The Council's submissions refer to various litigation claiming that at least some of the issues between the parties are still sub judice and that granting access to the requested details could be used by one of the parties to the proceedings "to formulate its claim for damages". It also refers to "the flow of traffic in a particular day". It argues that the information should be obtained under Discovery procedures.
The submissions give further information about the staff shuttle scheme. They say that granting both requests would enable calculation of how many cars use the main car park in any one day during peak summer season, that the applicant could "determine through the car park closure the flow of traffic in a particular day" and enable him to "formulate a pricing structure [for his business] that could result in material financial loss to the [Company]."
In relation to section 36(1)(c), the submissions say that the information in the records "could prejudice the conduct or outcome of the High Court case to which the information relates" and would provide the applicant with "information and breakdown of visitors to the [centre] and determine a price that could be charged, ultimately giving them the competitive advantage. "
The Council's submissions do not answer the Investigator's queries as regards how the exemptions might apply.
As I noted in Case No 180098, the Council's refusal to grant the requests is clearly based on a desire to protect the revenue it generates from its car park. Section 13(4) of the FOI Act generally requires public bodies to disregard any reasons for the request and to, essentially, disregard the identity of the applicant. That said, disclosure of records under FOI is generally accepted to be equivalent to the publication of those records to the world at large. This would include an enterprise's competitors - however few there may be. Thus, while the Council's arguments are couched in terms of the usefulness of the information to the applicant, I do not consider this, of itself, to be in breach of section 13(4).

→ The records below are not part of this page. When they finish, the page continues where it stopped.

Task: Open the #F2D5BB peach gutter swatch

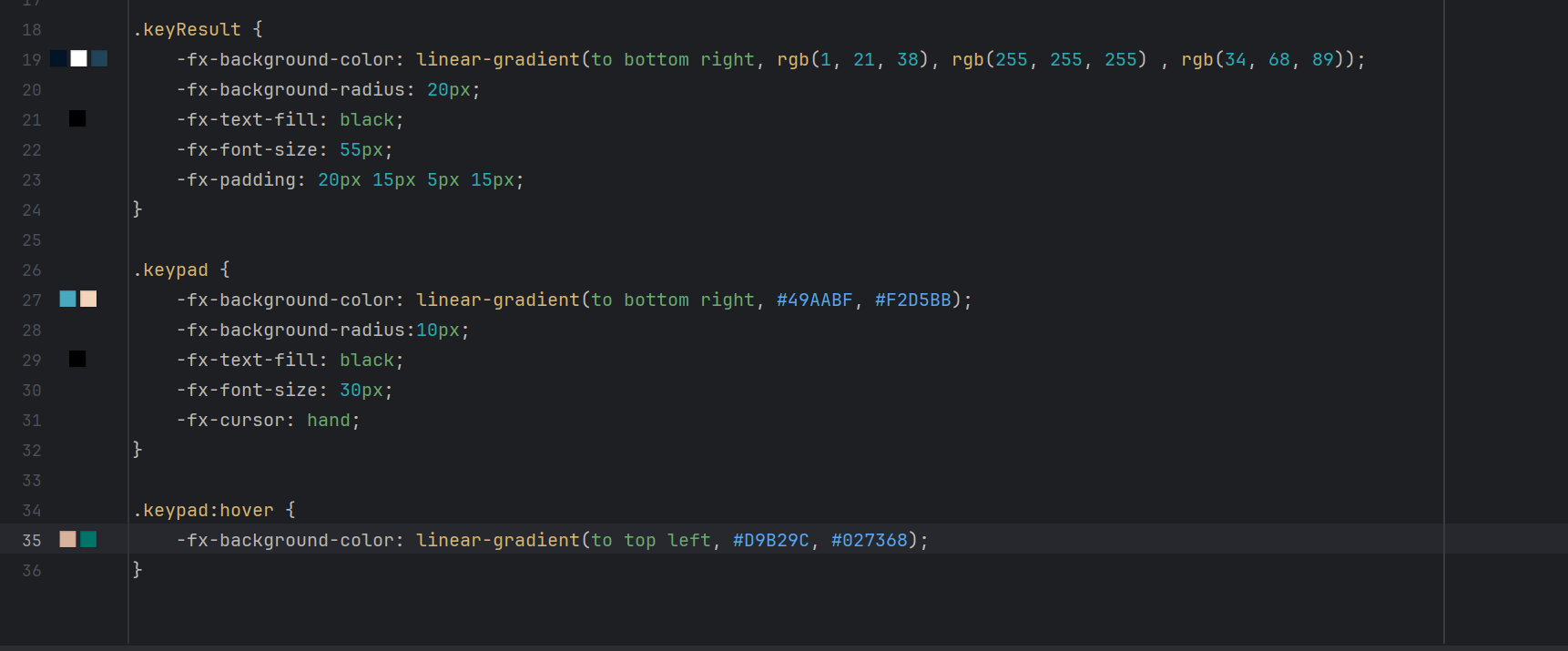Action: pos(88,300)
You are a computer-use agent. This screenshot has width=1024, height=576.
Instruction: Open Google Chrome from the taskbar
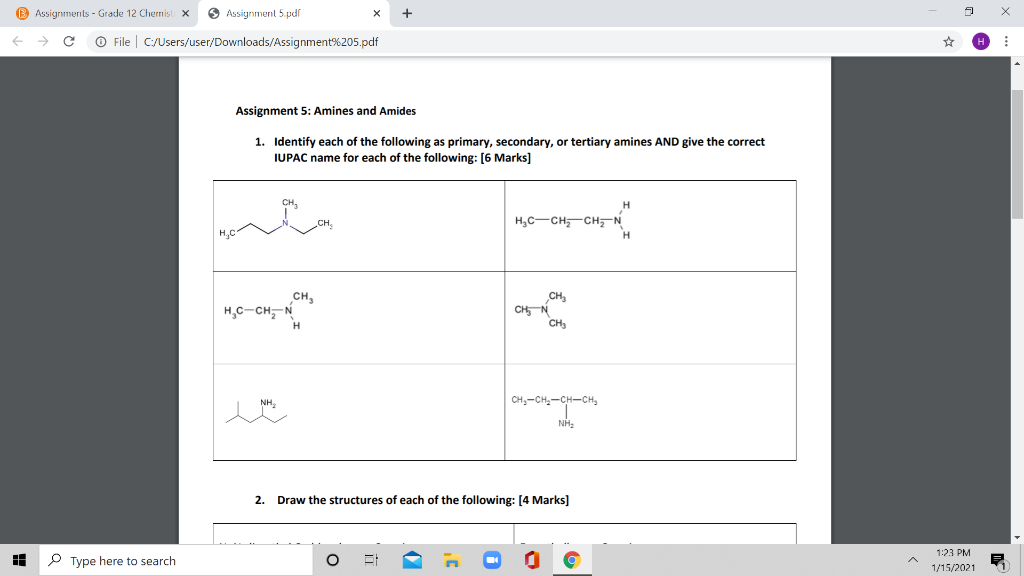pos(571,560)
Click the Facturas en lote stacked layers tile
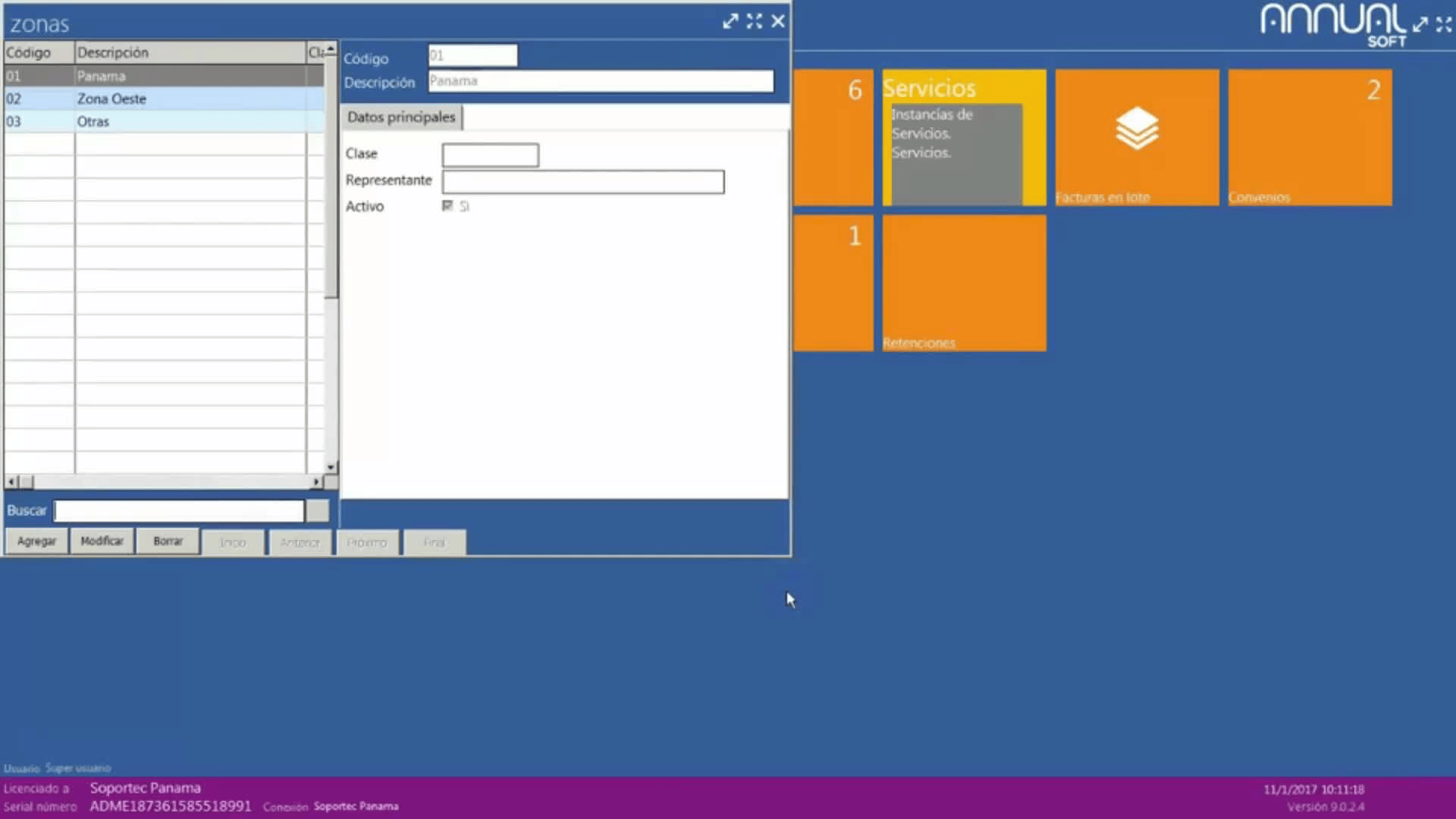The image size is (1456, 819). click(x=1137, y=136)
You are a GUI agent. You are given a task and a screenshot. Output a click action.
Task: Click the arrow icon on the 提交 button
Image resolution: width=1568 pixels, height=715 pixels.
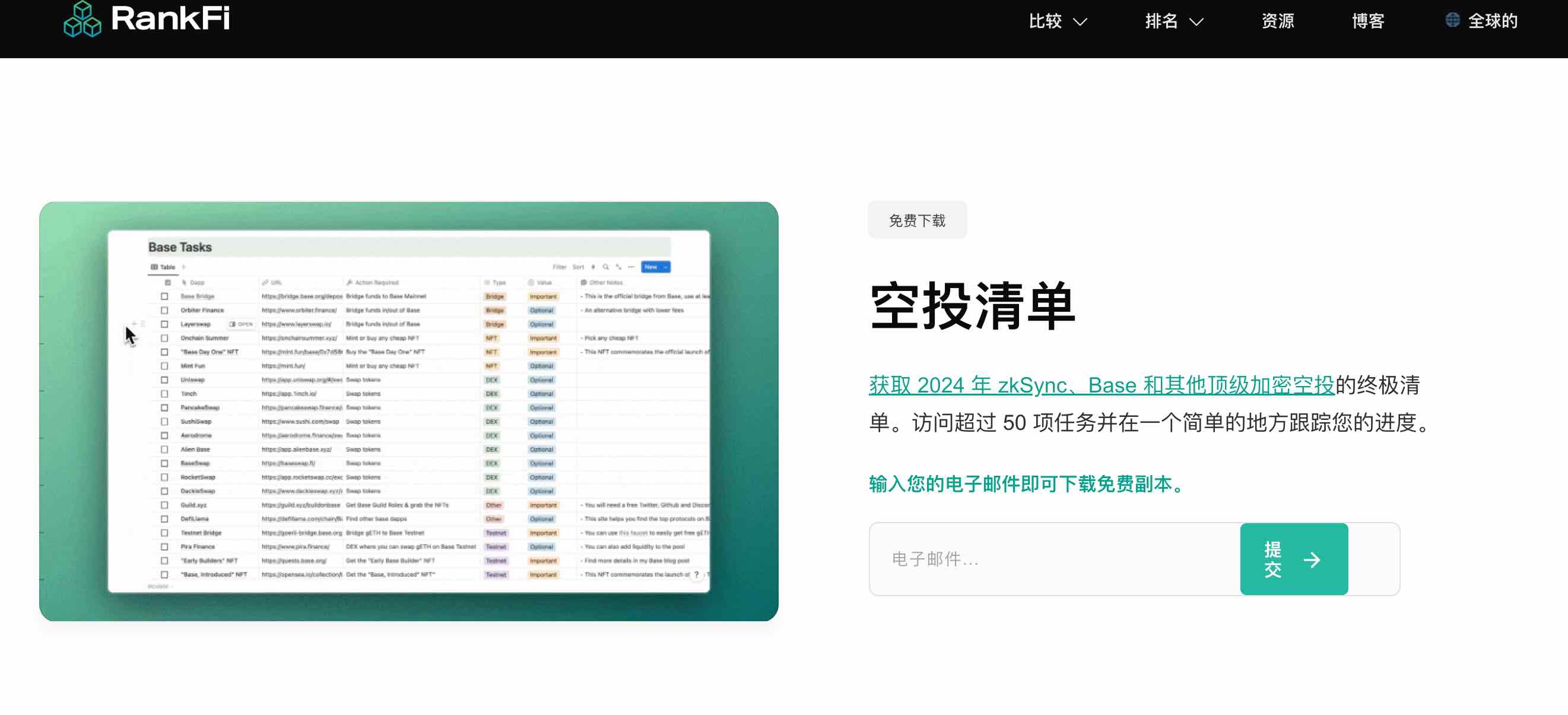[1312, 559]
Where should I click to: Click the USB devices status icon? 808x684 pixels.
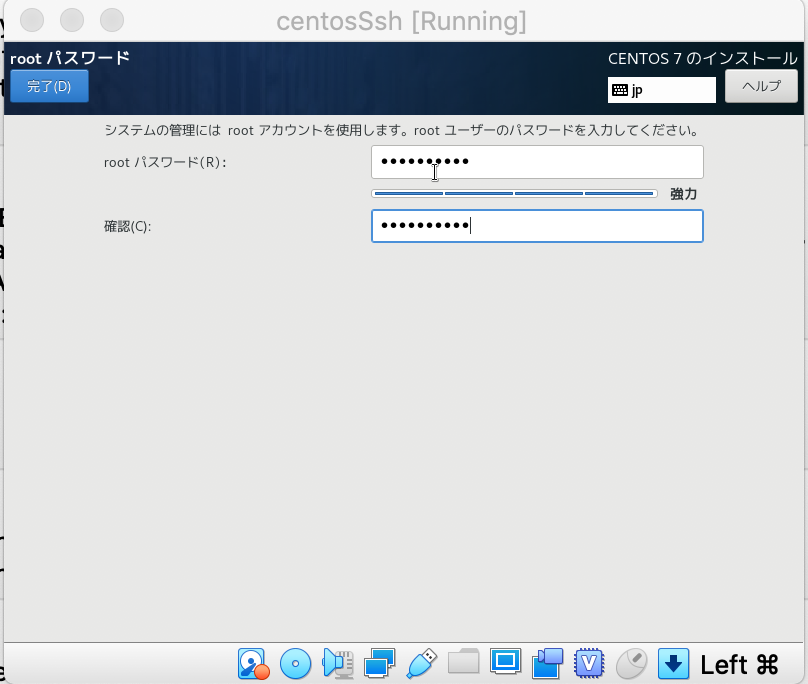tap(421, 663)
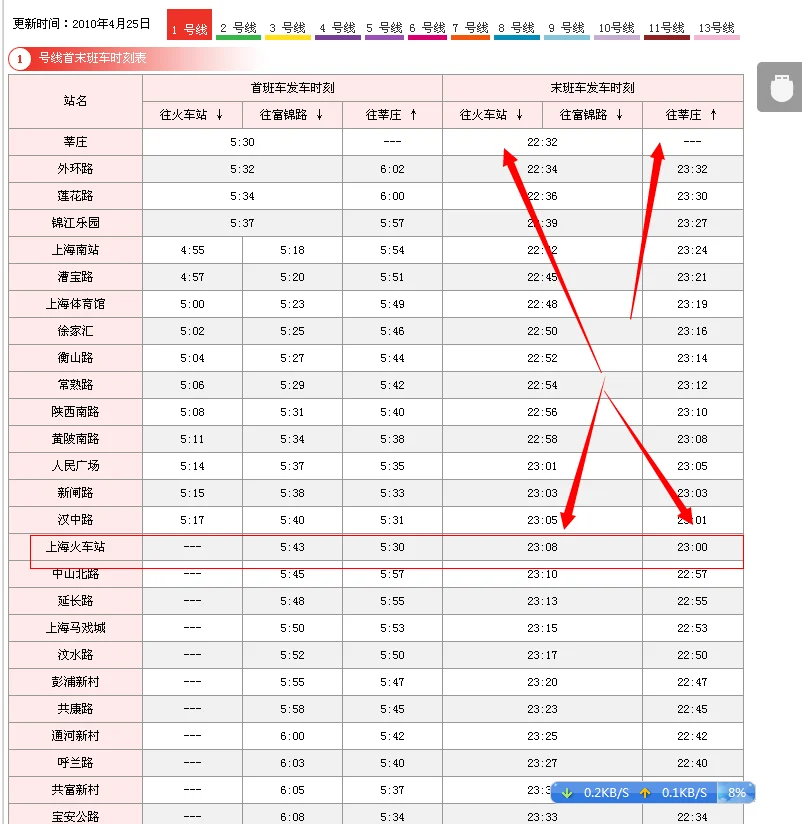Switch to the 13号线 tab
Image resolution: width=802 pixels, height=824 pixels.
pos(718,29)
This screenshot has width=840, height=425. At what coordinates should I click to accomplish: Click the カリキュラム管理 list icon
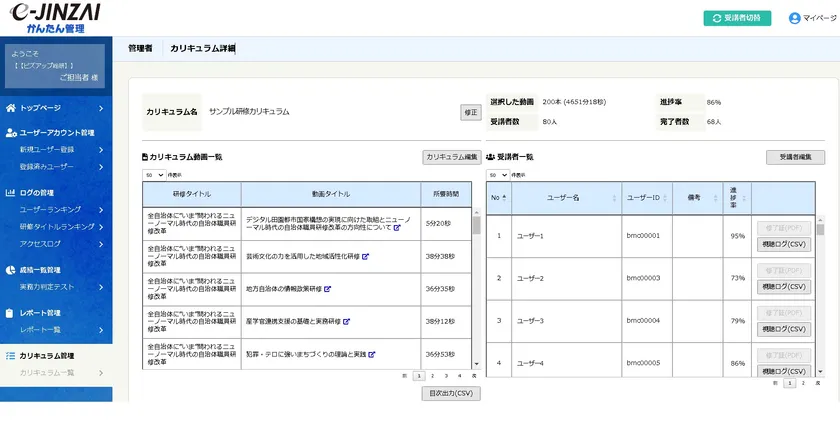point(11,355)
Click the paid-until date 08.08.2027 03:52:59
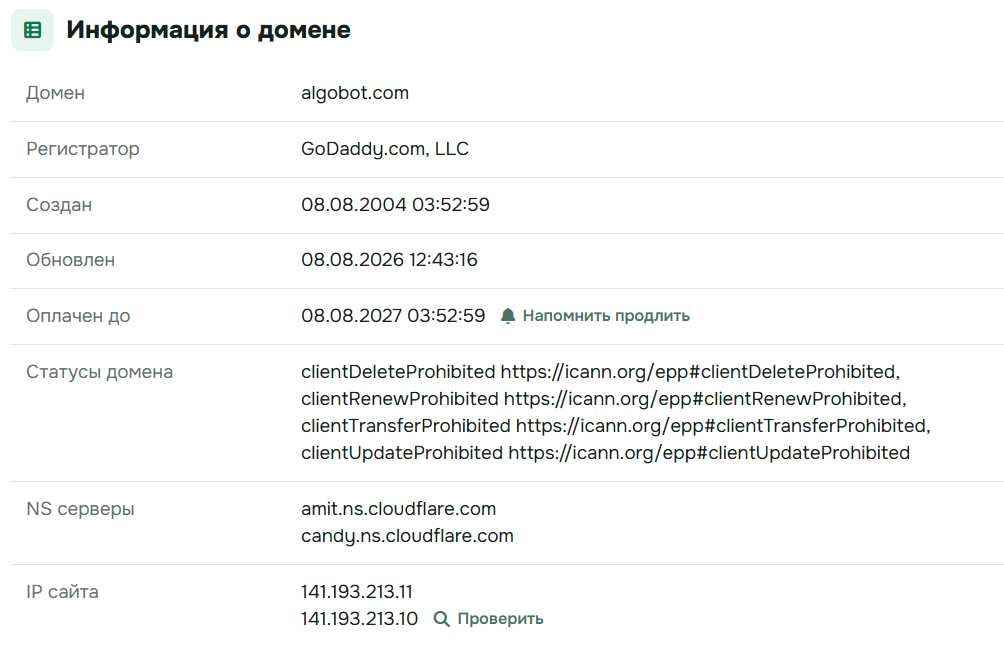The width and height of the screenshot is (1004, 650). pos(393,316)
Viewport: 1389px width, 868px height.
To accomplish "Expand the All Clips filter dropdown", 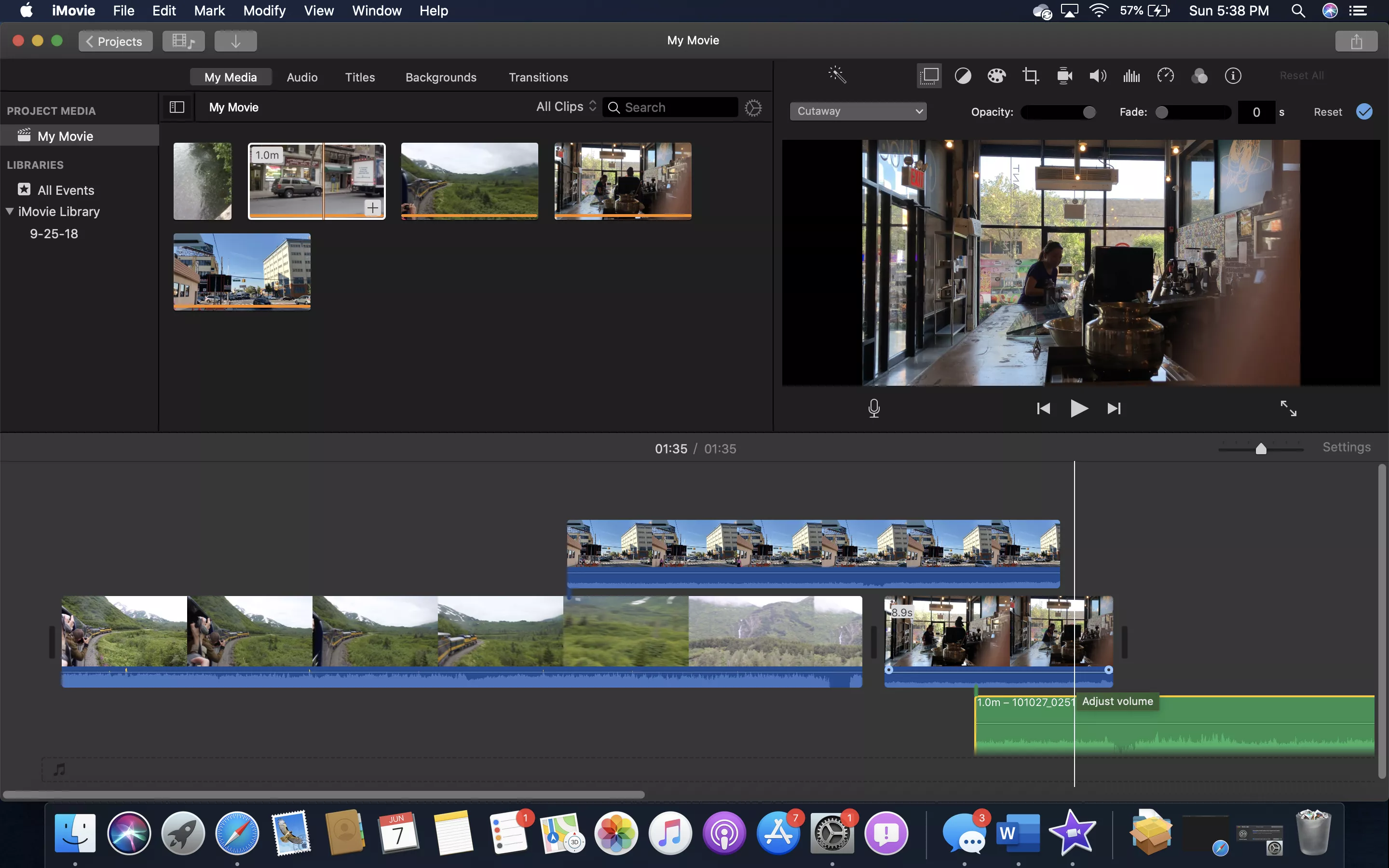I will point(567,106).
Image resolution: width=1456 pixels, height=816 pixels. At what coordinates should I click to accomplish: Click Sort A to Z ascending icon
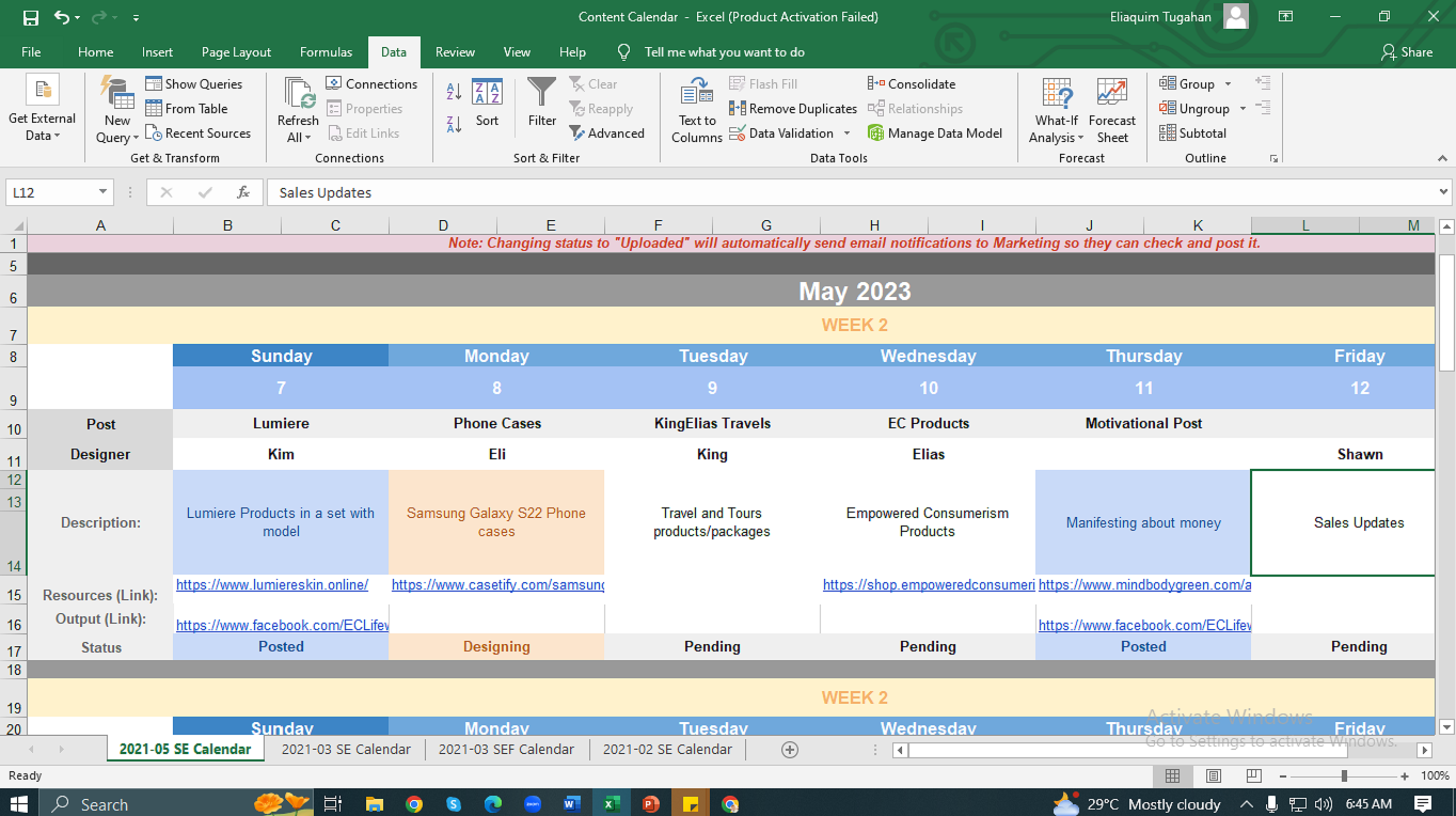[x=454, y=90]
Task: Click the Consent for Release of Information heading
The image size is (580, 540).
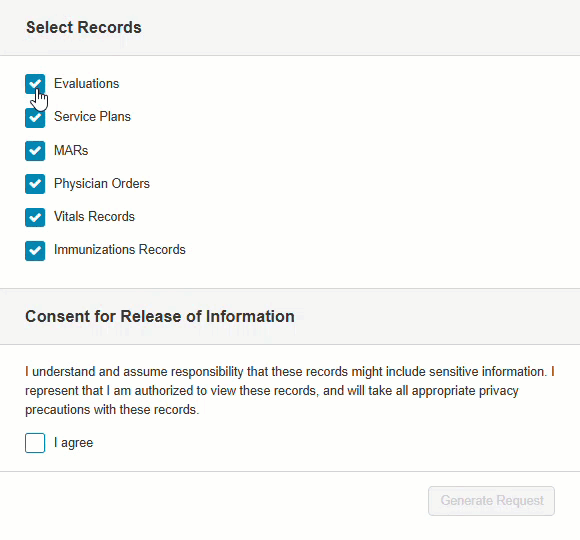Action: point(160,317)
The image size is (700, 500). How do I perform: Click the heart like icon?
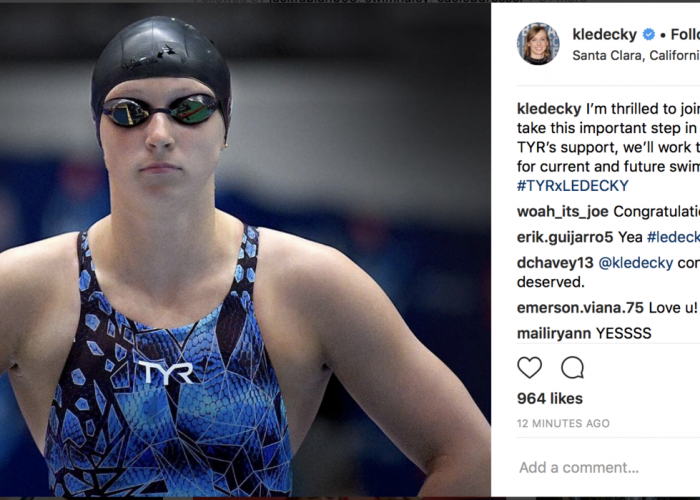coord(529,368)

The Council's submissions describe various outcomes and harms that it says will result from granting the requests. However, it does not explain how those outcomes or harms, or the other harms set out in its decisions on the requests, could arise. I do not intend to comment on each harm described but, for instance, I note that it does not explain how granting the requests would enable calculation of how many vehicles use, or could use, the car park in any one day. Neither does it explain how a competitor could use this calculation, whether on its own or with other information in the public domain, to formulate a pricing structure for its business. By way of further example, the Council does not explain how the records are, of themselves, relevant to the substance of any ongoing litigation or to a claim for damages. I should also make it clear that the fact that information may be sought under discovery does not mean that it cannot be requested under FOI.
Having considered the matter, I find that the Council was not justified in refusing access to the records under section 36(1)(b) or (c). In the circumstances, there is no need to consider the arguments made by the Council in relation to the public interest test at section 36(3).
Having carried out a review under section 22(2) of the FOI Act, I hereby annul the Council's decisions on the applicant's requests and I direct it to release the records concerned.
Section 24 of the FOI Act sets out detailed provisions for an appeal to the High Court by a party to a review, or any other person affected by the decision. In summary, such an appeal, normally on a point of law, must be initiated not later than four weeks after notice of the decision was given to the person bringing the appeal.